____ Dataset excerpts

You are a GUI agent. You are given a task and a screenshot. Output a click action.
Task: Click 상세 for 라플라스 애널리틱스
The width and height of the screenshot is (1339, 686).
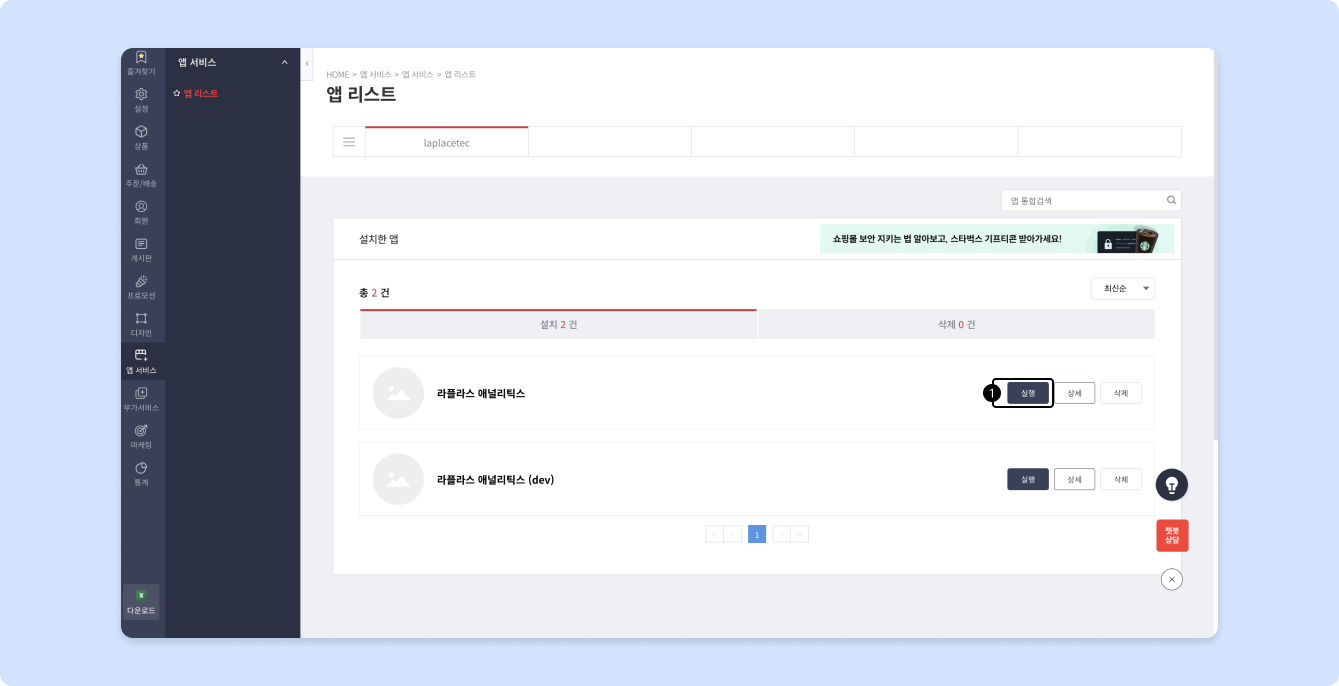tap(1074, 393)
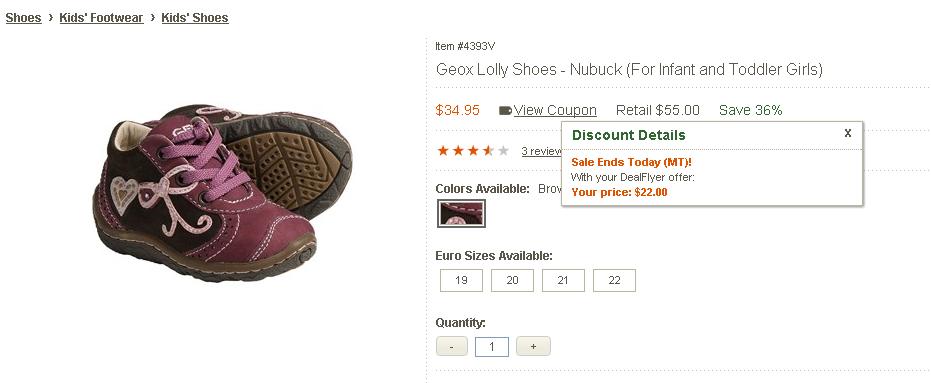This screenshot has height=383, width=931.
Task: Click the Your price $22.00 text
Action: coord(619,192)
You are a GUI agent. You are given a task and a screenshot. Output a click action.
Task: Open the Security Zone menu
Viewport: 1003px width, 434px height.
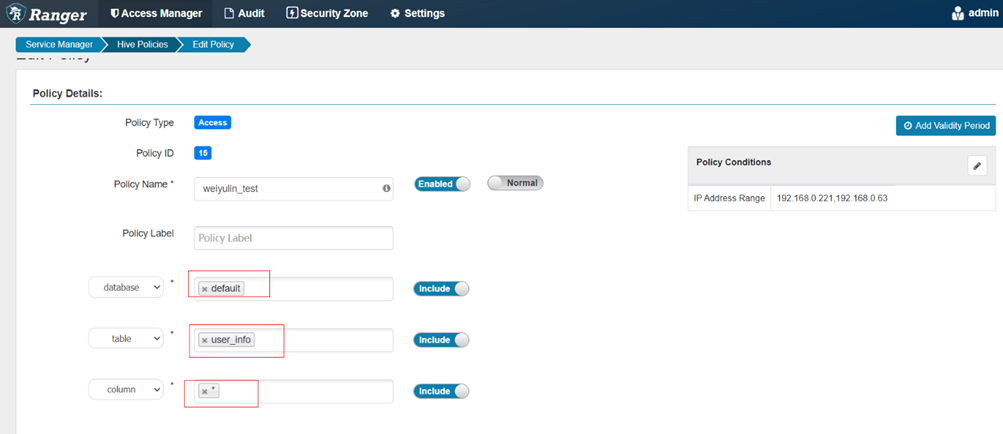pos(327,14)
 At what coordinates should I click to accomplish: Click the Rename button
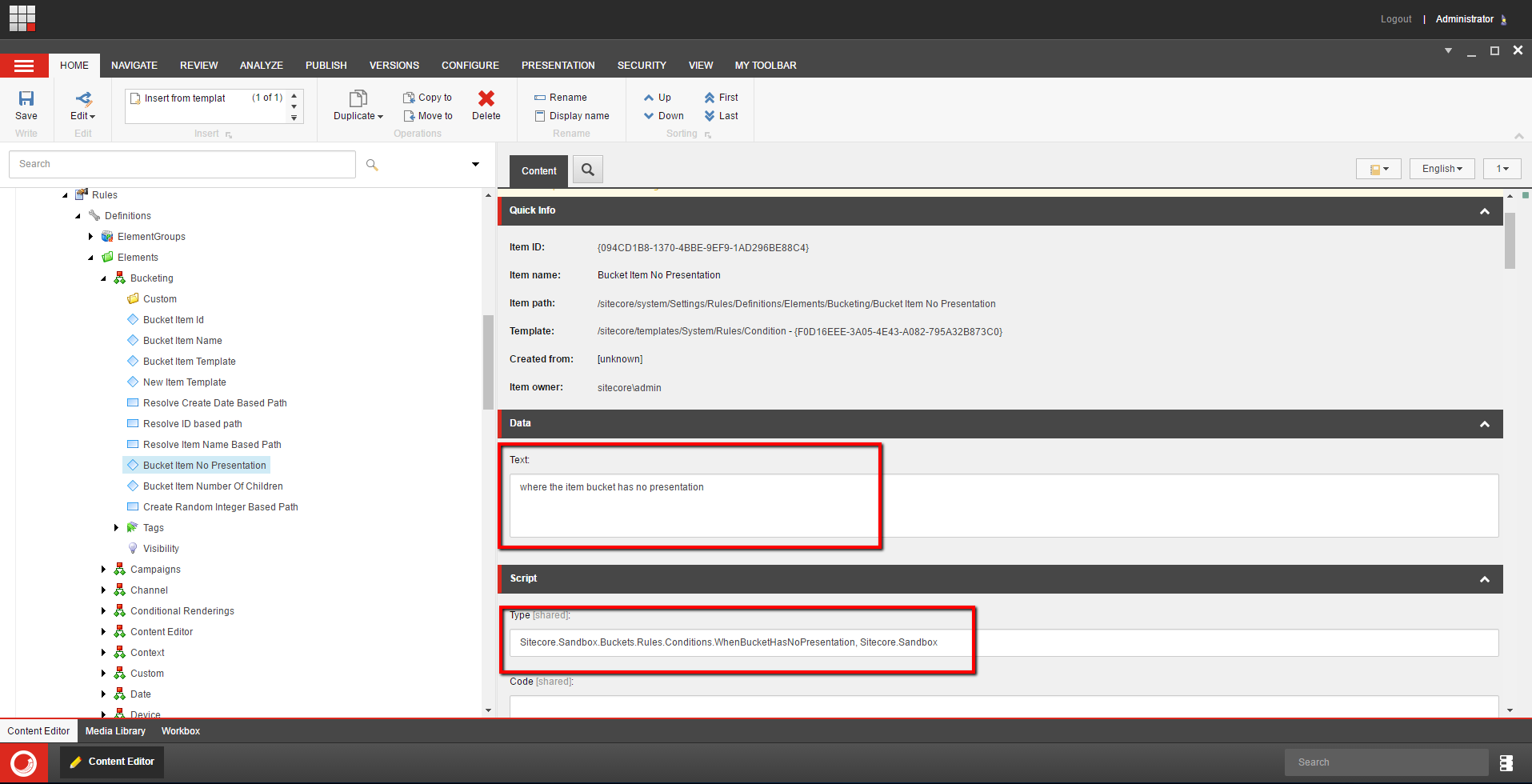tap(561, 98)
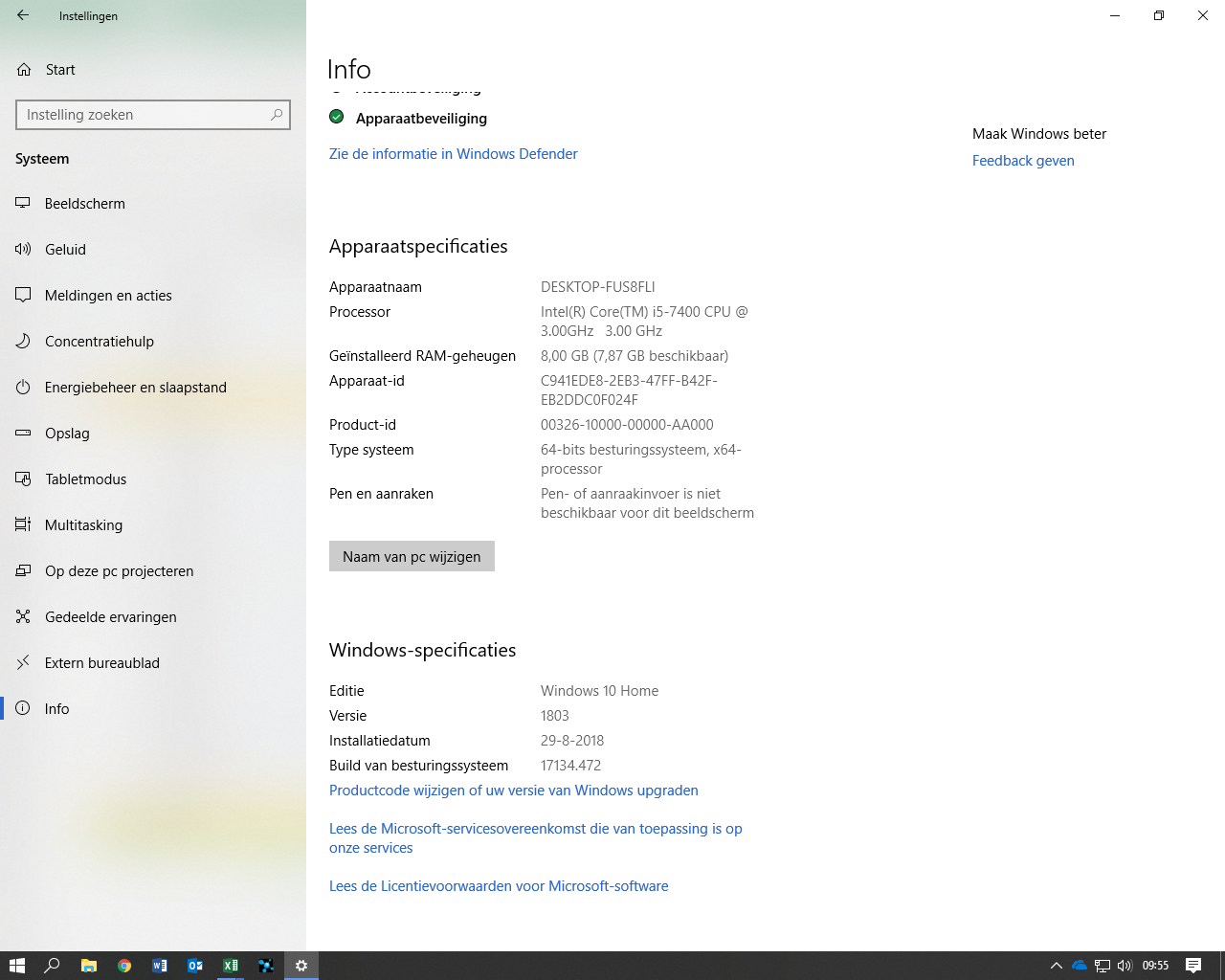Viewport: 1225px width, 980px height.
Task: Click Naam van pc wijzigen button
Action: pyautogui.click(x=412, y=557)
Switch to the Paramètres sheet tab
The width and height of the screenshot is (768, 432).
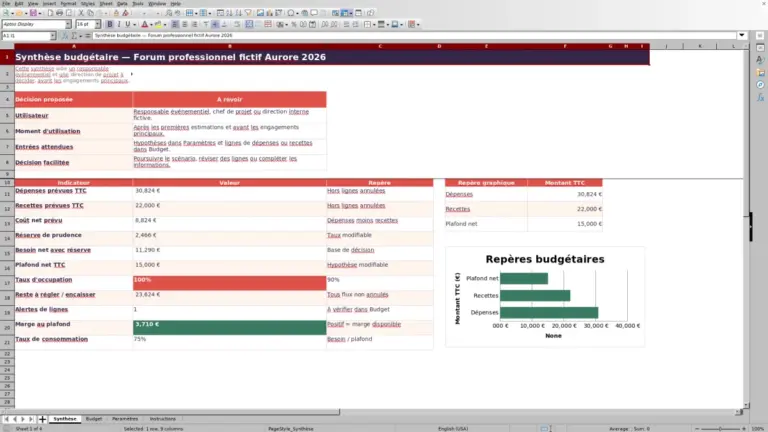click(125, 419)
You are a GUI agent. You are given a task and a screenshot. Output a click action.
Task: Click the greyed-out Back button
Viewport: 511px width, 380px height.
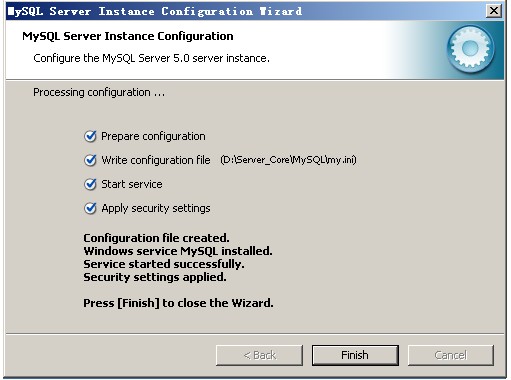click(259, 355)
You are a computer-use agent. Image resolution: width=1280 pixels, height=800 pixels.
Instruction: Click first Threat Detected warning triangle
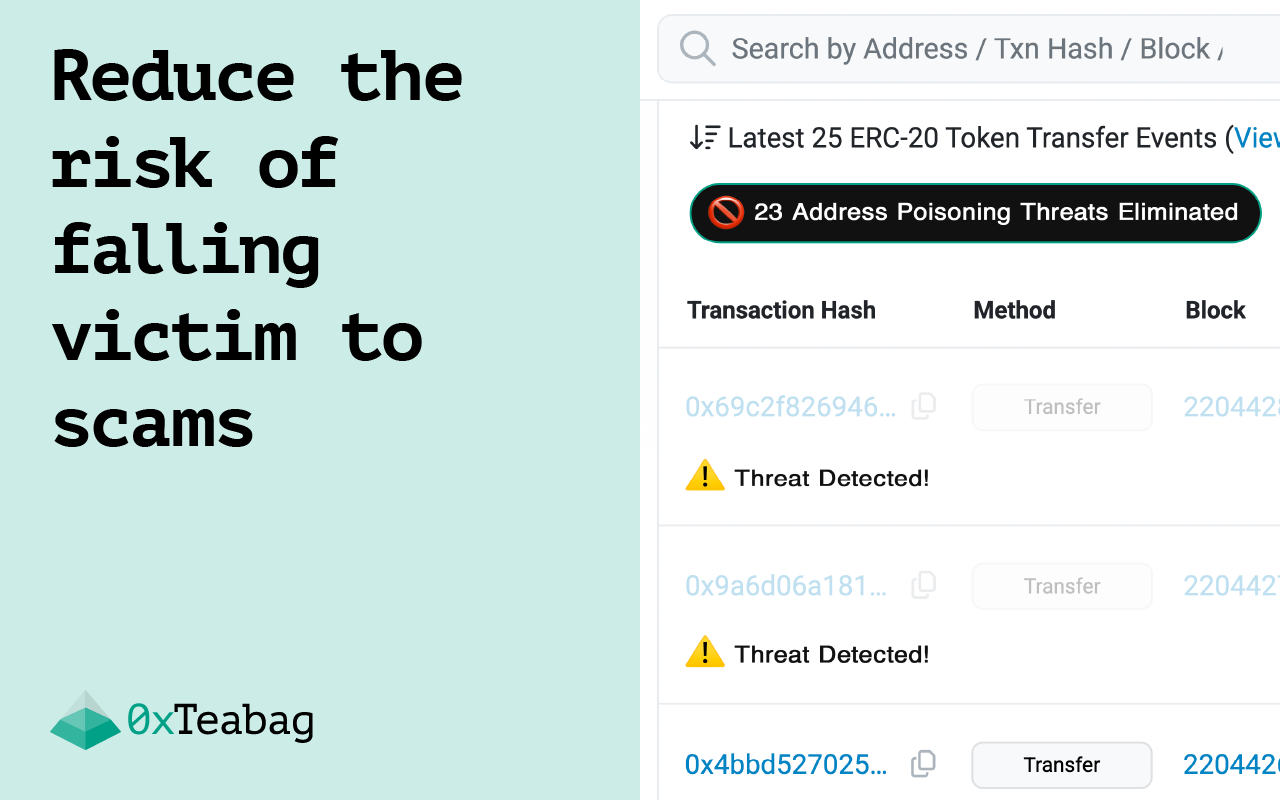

________

# Your goal
The records above must be echoed exactly, minus their pictures.

# The answer
You are a GUI agent. You are given a task and a screenshot. Output a click action.
Task: Click 상세 for 라플라스 애널리틱스
The width and height of the screenshot is (1339, 686).
tap(1074, 393)
This screenshot has height=383, width=931.
Task: Click the Your price $22.00 text
Action: coord(619,192)
You are a GUI agent. You are given a task and a screenshot. Output a click action.
Task: Open the Security Zone menu
Viewport: 1003px width, 434px height.
pos(327,14)
 At what coordinates should I click to accomplish: Click the Rename button
tap(561, 98)
Viewport: 1225px width, 980px height.
Task: Click Naam van pc wijzigen button
Action: pyautogui.click(x=412, y=557)
Switch to the Paramètres sheet tab
The width and height of the screenshot is (768, 432).
click(125, 419)
You are a GUI agent. You are given a task and a screenshot. Output a click action.
Task: Click the greyed-out Back button
Viewport: 511px width, 380px height.
click(259, 355)
You are a computer-use agent. Image resolution: width=1280 pixels, height=800 pixels.
Instruction: Click first Threat Detected warning triangle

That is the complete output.